Improved andragogical models: To support this future learning vision, in general, as well as the ubiquitous learning capability, specifically, improved instructional models will be needed. These need to have a more robust level of detail versus current broad-based solutions while offering greater scalability versus today’s ITSs. The frameworks need to tell us how to best design the open learner models, when to recommend certain learning opportunities or make specific adaptations, and how to best integrate transmedia, LVC, and mobile learning into students’ personalized development trajectories.
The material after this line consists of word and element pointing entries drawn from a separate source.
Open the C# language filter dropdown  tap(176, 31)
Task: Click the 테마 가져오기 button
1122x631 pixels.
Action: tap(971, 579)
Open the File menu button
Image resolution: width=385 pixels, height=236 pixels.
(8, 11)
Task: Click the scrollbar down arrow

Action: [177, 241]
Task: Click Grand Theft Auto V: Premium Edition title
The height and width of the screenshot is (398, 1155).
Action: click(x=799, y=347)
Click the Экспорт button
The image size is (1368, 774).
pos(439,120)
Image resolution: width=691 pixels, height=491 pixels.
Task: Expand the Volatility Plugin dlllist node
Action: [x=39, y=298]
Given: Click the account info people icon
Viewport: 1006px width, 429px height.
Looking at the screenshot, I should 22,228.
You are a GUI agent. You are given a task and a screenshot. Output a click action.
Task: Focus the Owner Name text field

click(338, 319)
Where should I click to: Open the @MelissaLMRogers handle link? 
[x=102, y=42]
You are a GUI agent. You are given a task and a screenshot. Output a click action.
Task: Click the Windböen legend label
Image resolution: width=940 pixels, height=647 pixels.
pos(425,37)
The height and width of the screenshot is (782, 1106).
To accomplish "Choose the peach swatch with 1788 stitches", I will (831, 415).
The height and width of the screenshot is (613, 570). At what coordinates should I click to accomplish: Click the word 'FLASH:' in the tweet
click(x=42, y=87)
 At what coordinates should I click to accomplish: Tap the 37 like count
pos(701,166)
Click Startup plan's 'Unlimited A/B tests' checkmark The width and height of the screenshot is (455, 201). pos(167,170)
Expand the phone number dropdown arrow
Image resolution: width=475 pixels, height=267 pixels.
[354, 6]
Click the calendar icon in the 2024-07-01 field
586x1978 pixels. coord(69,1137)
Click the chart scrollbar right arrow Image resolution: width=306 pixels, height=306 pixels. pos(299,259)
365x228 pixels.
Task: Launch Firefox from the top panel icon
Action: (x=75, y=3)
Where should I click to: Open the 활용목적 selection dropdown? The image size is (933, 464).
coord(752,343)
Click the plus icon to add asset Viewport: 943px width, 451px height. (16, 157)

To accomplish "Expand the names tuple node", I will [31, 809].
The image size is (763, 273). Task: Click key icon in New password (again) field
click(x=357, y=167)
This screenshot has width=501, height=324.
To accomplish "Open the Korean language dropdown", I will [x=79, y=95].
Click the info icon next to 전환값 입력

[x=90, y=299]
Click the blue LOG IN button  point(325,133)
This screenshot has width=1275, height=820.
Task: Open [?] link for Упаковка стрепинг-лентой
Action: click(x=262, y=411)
Condition 2: Build upon the foundations of data-driven learning. The concept of ubiquitous learning requires much more effective and extensive performance measurements and evaluations (where “measurement” or “test” refers to the quality of the data collection and “evaluation” refers to the quality of the interpretation and response to that data). Without measurement, we cannot be agile, we lose efficiency with reinforcing known principles to advanced personnel, and we lose effectiveness by pushing unprepared individuals ahead. Measurement is the lynchpin to the future learning vision. Data-driven learning enables real-time adaptations, whether in an instructional or operational context (which are blended together seamlessly anyhow in the future learning vision), and it will enable organizational adaptability at higher levels. In a world where learning is constant, data in the form of measurements and evaluations will be more pervasive and must be woven into the learning experience.11

To mature the idea of data-driven learning, we need to further develop, operationalize, and integrate several core capabilities. These core capabilities include massive human performance data, performance-sensing technologies, expanded measures, competency-based learning, and traceability through layers of the organization.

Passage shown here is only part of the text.